Task description:
Take the lines from the one containing "The image size" through the final line below and restate them exactly. Omit the pictures.
START Study material
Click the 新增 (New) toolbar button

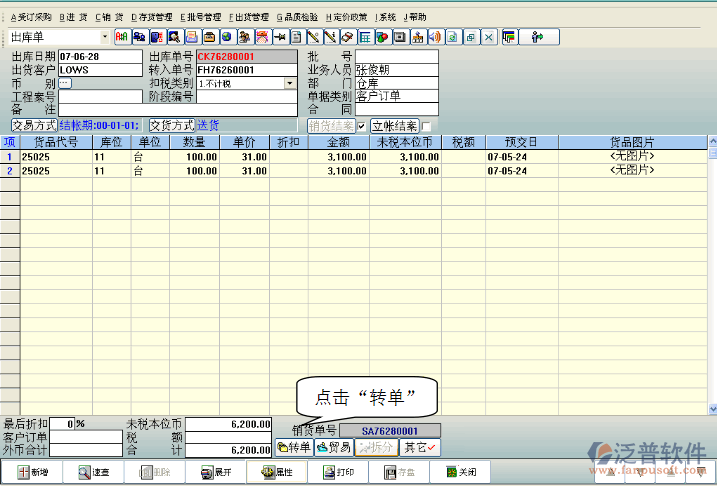pyautogui.click(x=31, y=472)
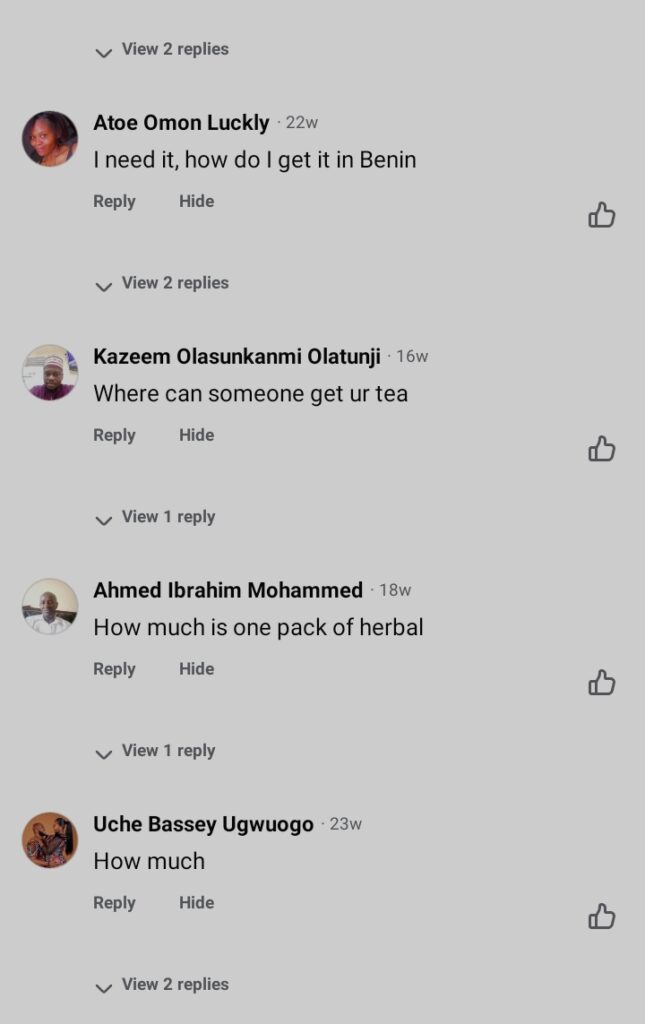Expand replies under Atoe Omon Luckly's comment
Image resolution: width=645 pixels, height=1024 pixels.
coord(163,284)
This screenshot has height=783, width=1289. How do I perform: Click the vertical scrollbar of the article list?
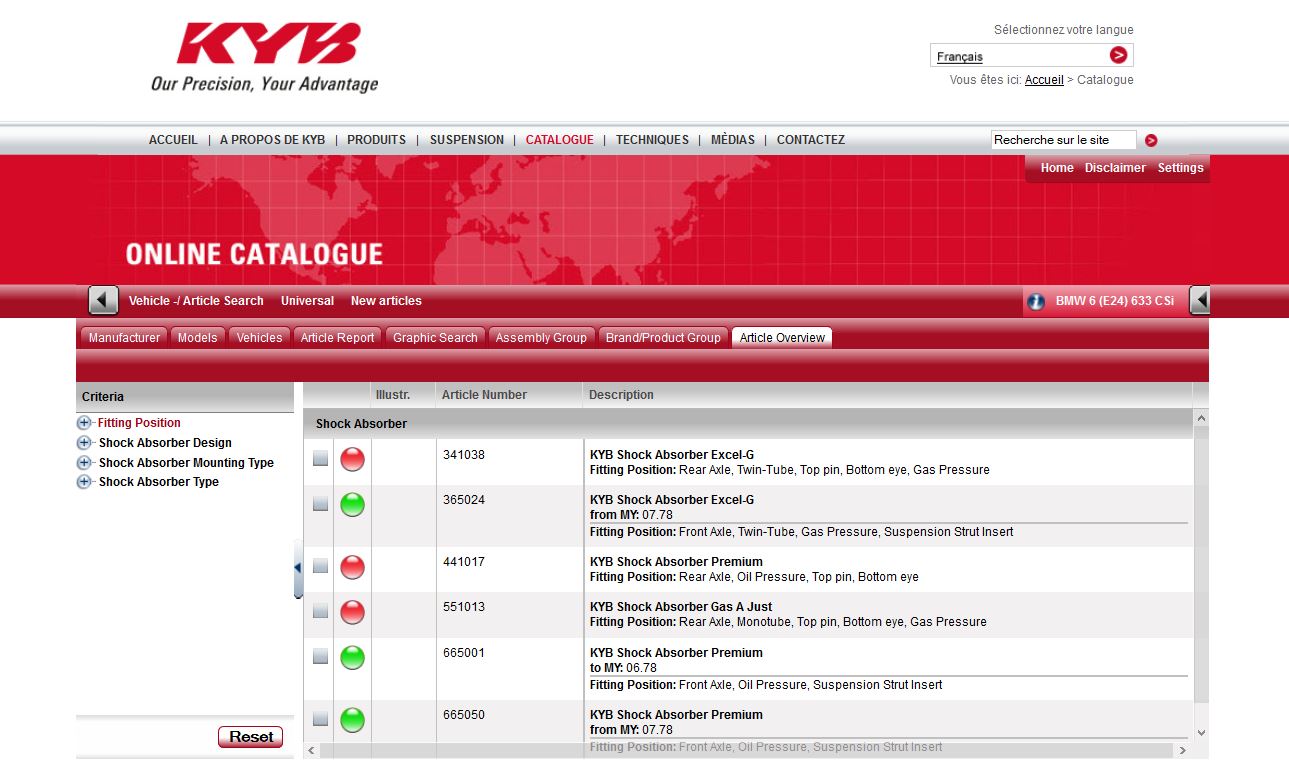tap(1201, 570)
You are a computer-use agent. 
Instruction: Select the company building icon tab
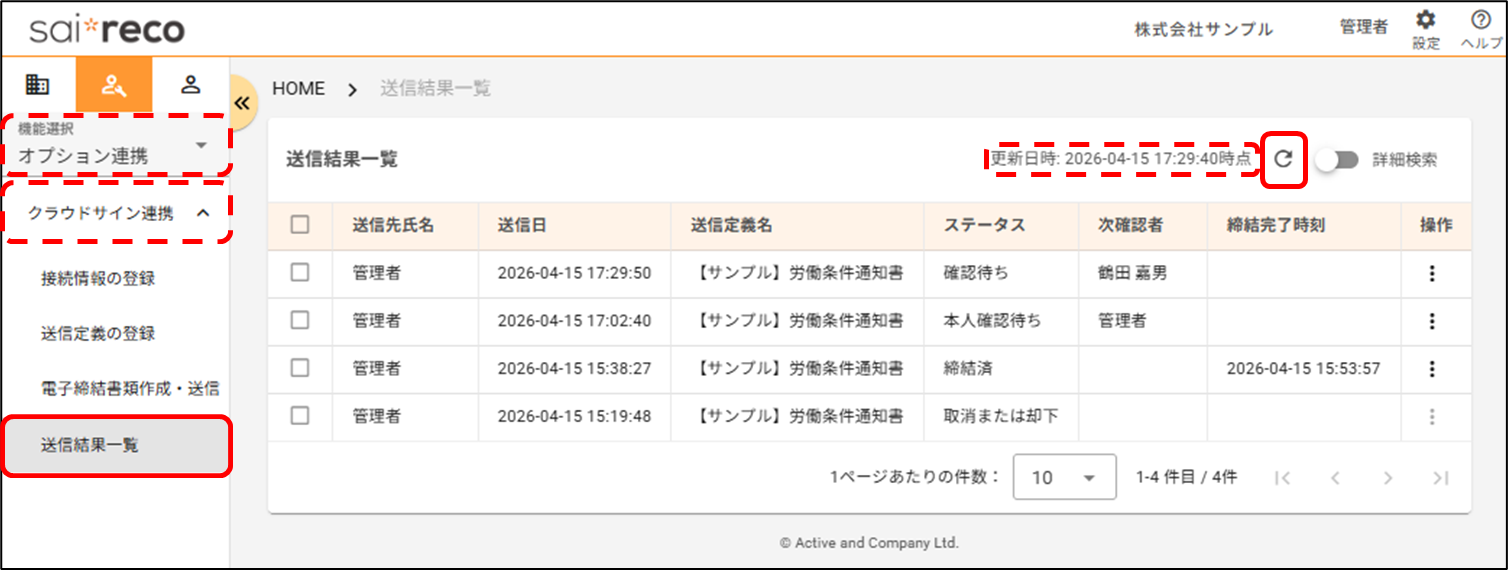37,84
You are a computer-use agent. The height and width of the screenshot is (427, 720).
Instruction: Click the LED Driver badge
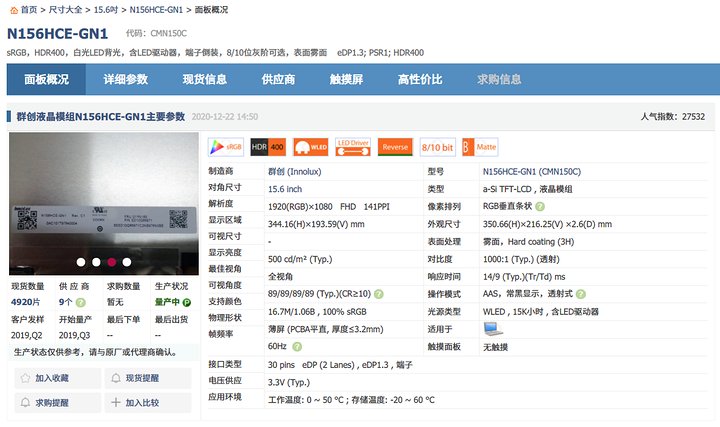point(353,147)
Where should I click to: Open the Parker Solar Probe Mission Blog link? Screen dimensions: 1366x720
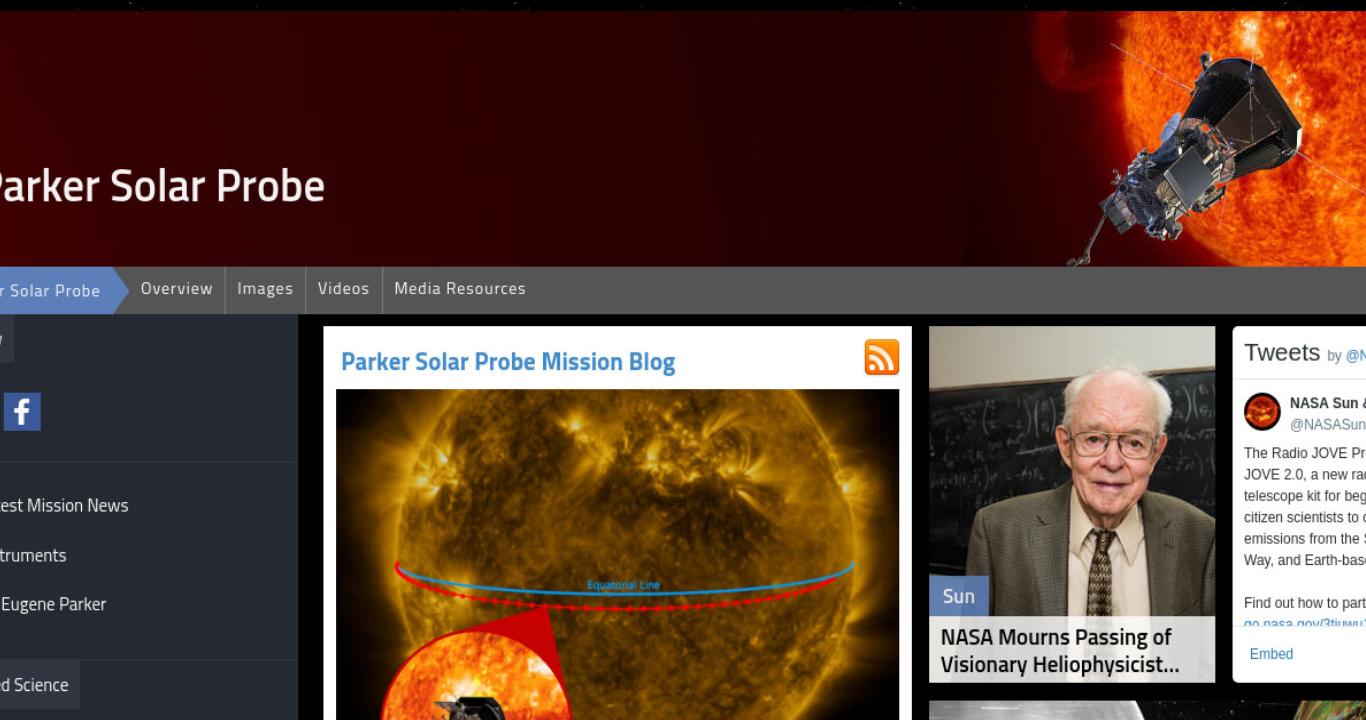coord(508,362)
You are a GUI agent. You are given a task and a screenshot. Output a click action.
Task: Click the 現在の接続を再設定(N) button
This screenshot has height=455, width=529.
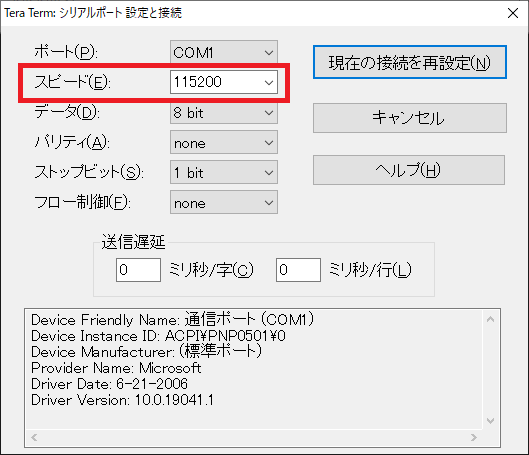tap(410, 62)
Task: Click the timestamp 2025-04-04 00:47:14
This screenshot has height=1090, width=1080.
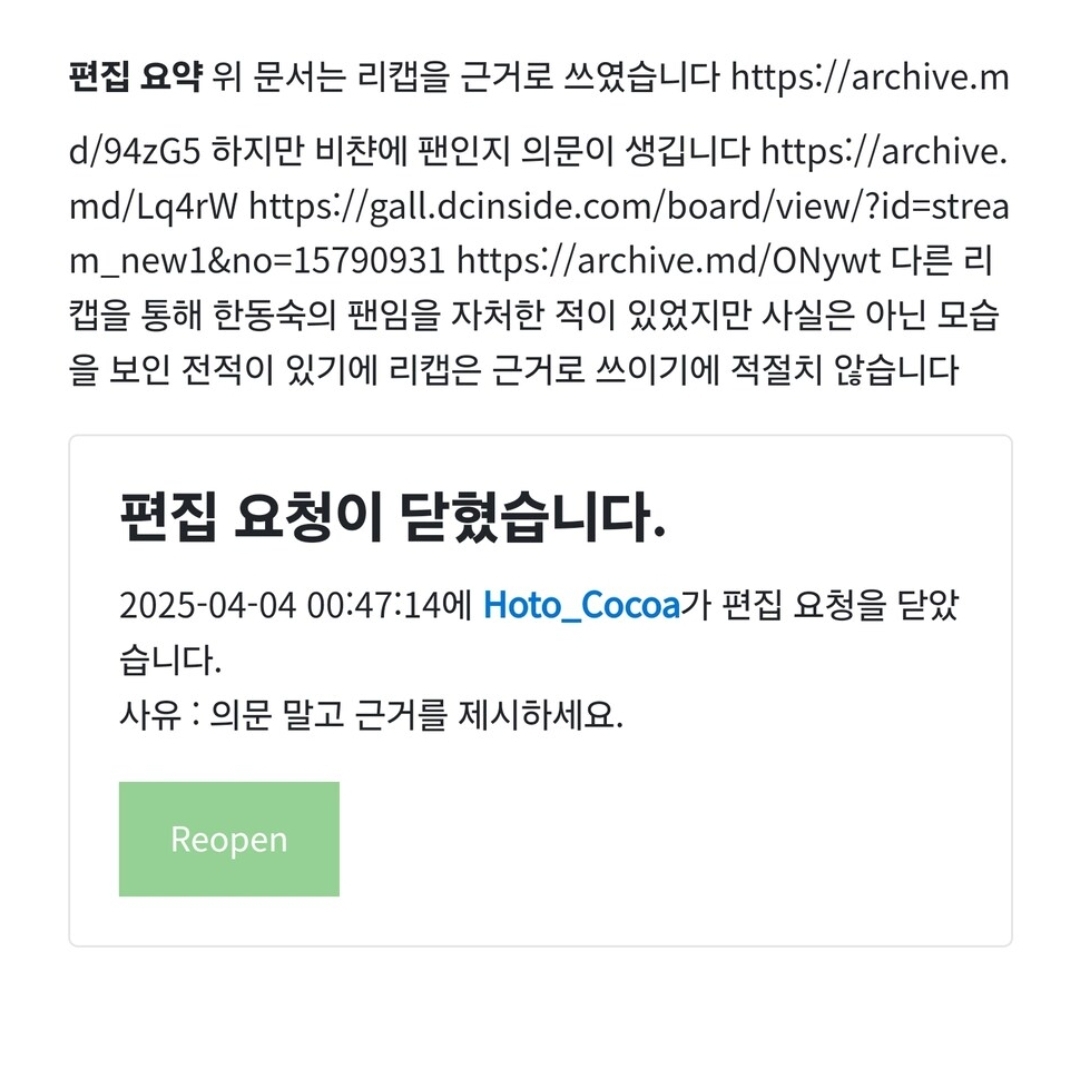Action: click(x=281, y=605)
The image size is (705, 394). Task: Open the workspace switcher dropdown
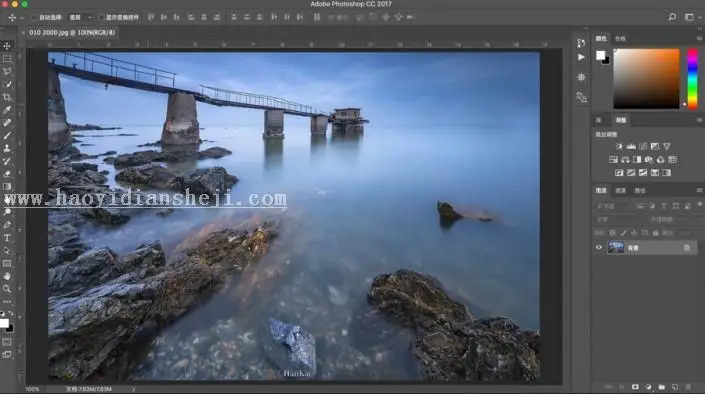tap(692, 17)
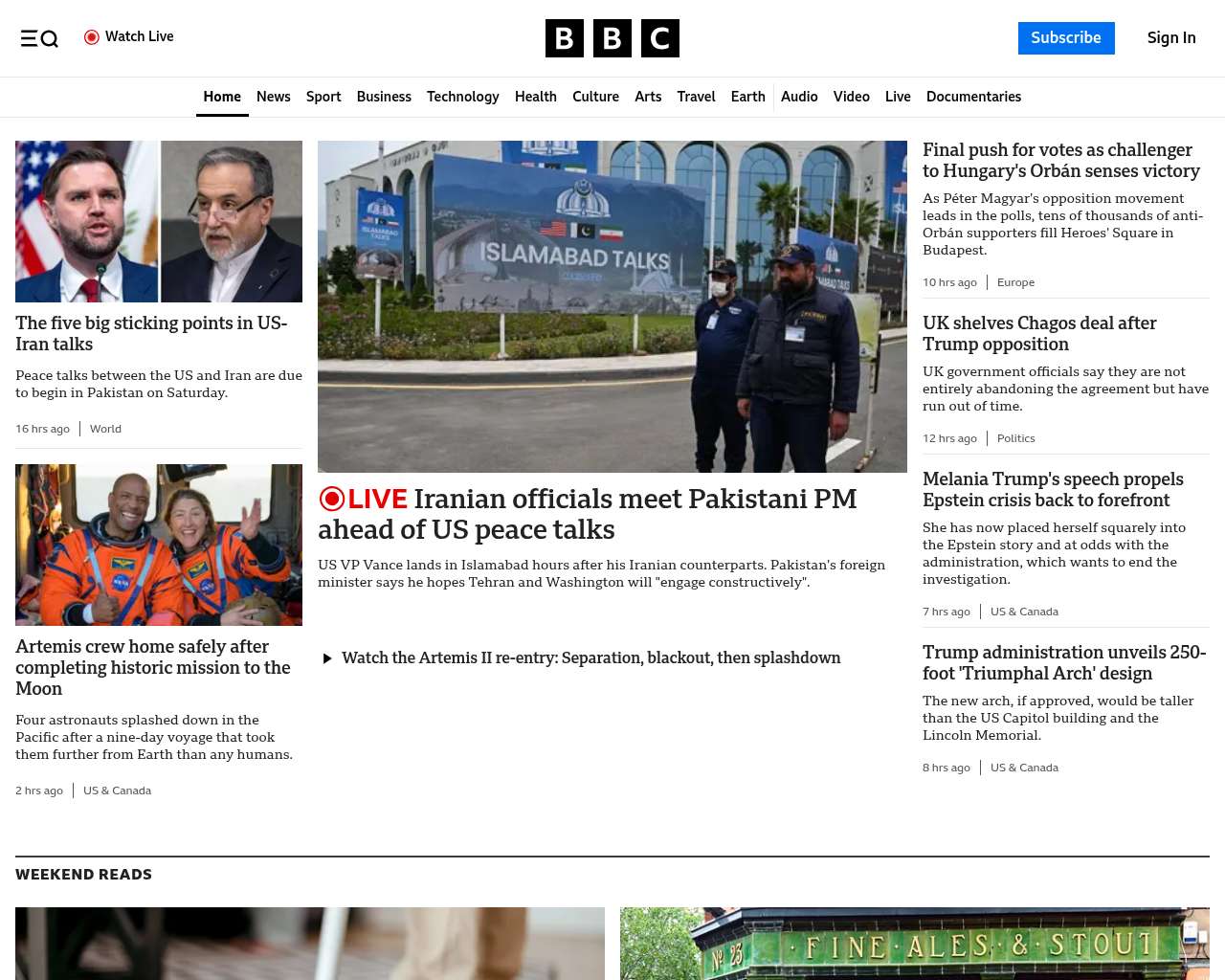Click the BBC logo

click(x=612, y=38)
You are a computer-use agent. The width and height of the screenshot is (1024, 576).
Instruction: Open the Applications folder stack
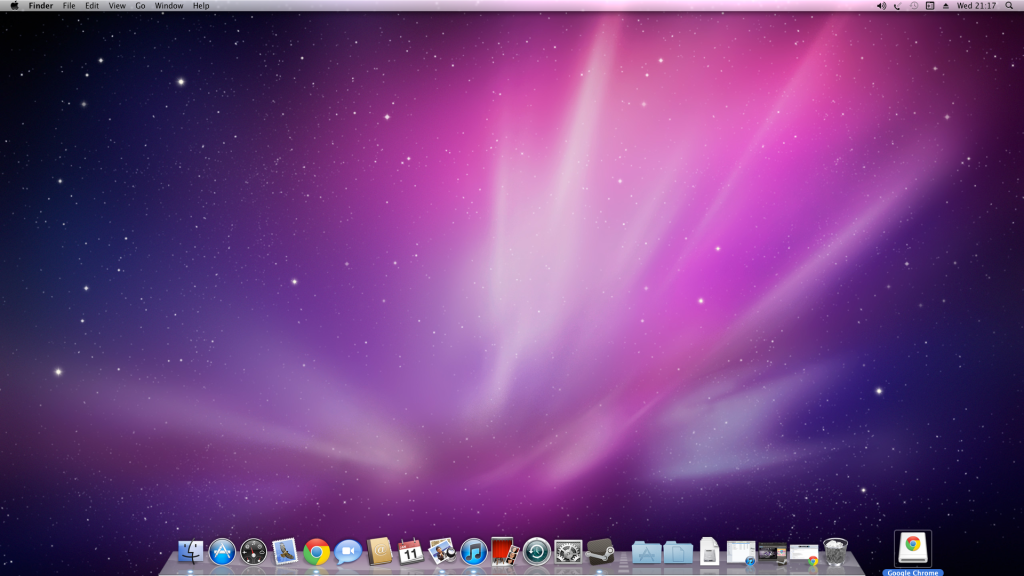[x=646, y=551]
END Study material
Exercise response:
The image size is (705, 394). Task: Open the workspace switcher dropdown
tap(692, 17)
Click the BBC logo

click(x=612, y=38)
You are a computer-use agent. The width and height of the screenshot is (1024, 576).
Instruction: Open the Applications folder stack
[x=646, y=551]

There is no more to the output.